My life is crazy busy sometimes, and that’s when I find myself forgetting to eat or having to eat on the fly. Food on the fly is not a good idea by any means and, at the same time, it’s hard to make something that’s fast and healthy. Voila, enter smoothies! These days you can pretty much buy smoothies at every corner, but doing so a couple of times a week adds up. If, like me, you try to eat healthfully on a budget, then getting into the habit of making your own homemade smoothies also reduces the amount of waste you create — a bonus.

Smoothies, particularly green smoothies, are part of my daily routine, no matter whether I’m super busy or (like these days) when we have nice, warm, mellow weather. A green smoothie is yummy, healthy and easy to make; and it usually appeals to anyone. Sometimes I prepare a smoothie and store it in a mason jar (with lid on) in the fridge for easy access to a healthy snack that I can grab and go.

A green smoothie is simply a fruit smoothie with raw fruit and vegetables added for maximum nutrition. It takes only minutes to make a super smoothie with all kinds of raw and healthful goodies, and they can be varied in a million ways. My kids go completely nuts for green smoothies. Sometimes they like theirs in a glass with a straw and sometimes in a bowl with granola, hemp seeds, pumpkin seeds, bee pollen or muesli on top. I like to add extra nutrition like hemp, chia, spirulina and wheat grass to my smoothies. Here are a few of my favorite standard recipes and, as I said, you can drink them and eat them as a smoothie bowl.

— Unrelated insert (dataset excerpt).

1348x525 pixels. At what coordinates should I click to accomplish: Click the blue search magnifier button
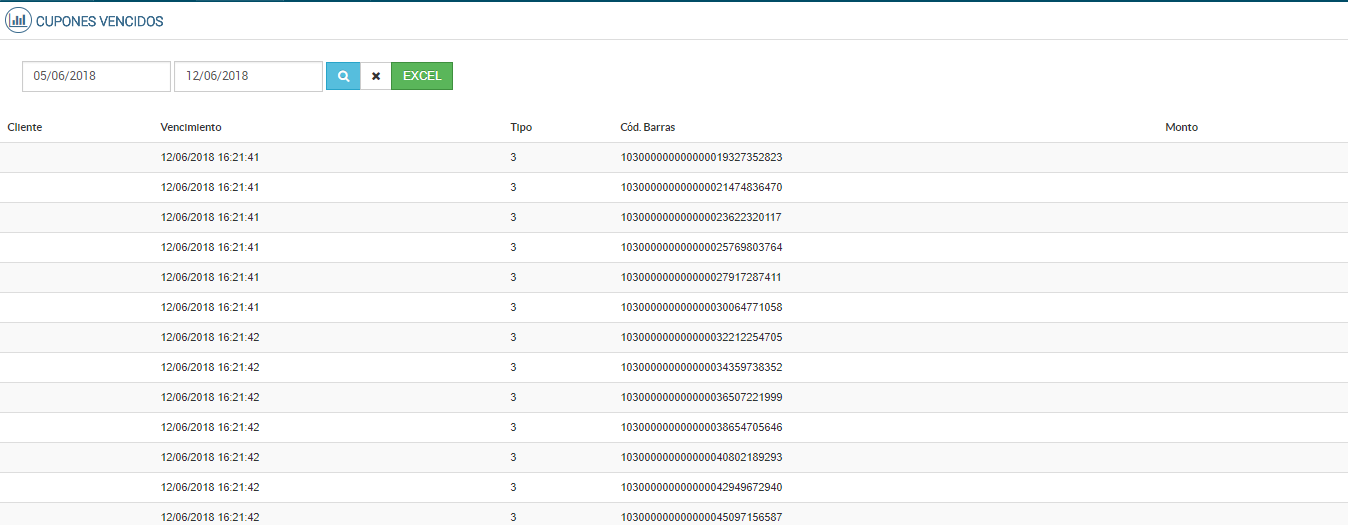click(343, 76)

First of all, bananas are my favorite base for all my smoothies. When our local co-op sells brown bananas at a reduced price, I’m there. I for one do not shy away from brown and overripe bananas. While average consumers turn up their noses at brown spotty bananas at the grocery store, I do a little happy dance. Overripe bananas are great for smoothies. I mean, what is a great smoothie without a ripe banana? Freeze overripe bananas in small pieces, and use them in smoothies to make them perfectly creamy and sweet.

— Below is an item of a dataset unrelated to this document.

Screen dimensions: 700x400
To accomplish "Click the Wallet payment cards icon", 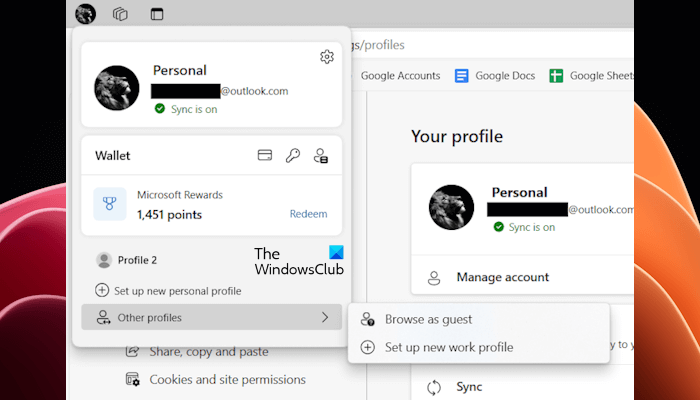I will 265,155.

When it comes to what else I add to my smoothies, it all depends on the season and what is ripe and inexpensive at the farmers’ market or what grows in my garden. I also like to add a little extra nutrition such as spirulina, barley grass juice powder or stinging nettle powder.

Mango, Oh, My!

  • 1 1/2 cups filtered cold water
  • 1 cup frozen mango
  • 2 ripe bananas
  • 1 tsp. barley juice grass powder
  • 1 Tbsp. chia seeds
  • 1 Tbsp. hemp seeds
  • Handful kale leaves

Place in blender and mix until perfectly smooth

Apple and Sprouts Smoothie

  • 1 cup almond milk
  • 1 apple
  • ¼ cup alfalfa sprouts
  • 1 ripe banana

Cut apple into slices, and place everything in blender, and mix until smooth and creamy.

Beet-a-Berrylicious

  • 1 cup vanilla yogurt
  • 1 ripe banana
  • ½ cup frozen blueberries
  • 1/2 small raw beet, peeled and chopped
  • Handful raw kale

Place in blender and mix until perfectly smooth.

Fredrika Syren

Fredrika Syren is an environmental activist and writer. In 2016, she founded the website Green-Mom.com where she shared her family’s journey of living zero waste. She lives in San Diego, California with her husband James and their children Bella, Noah, and Liam. Fredrika and her family were recently featured in the documentary Zero Time to Waste. Fredrika is also the author of Zero Waste for Families - A Practical Guidebook (which you can buy on this site)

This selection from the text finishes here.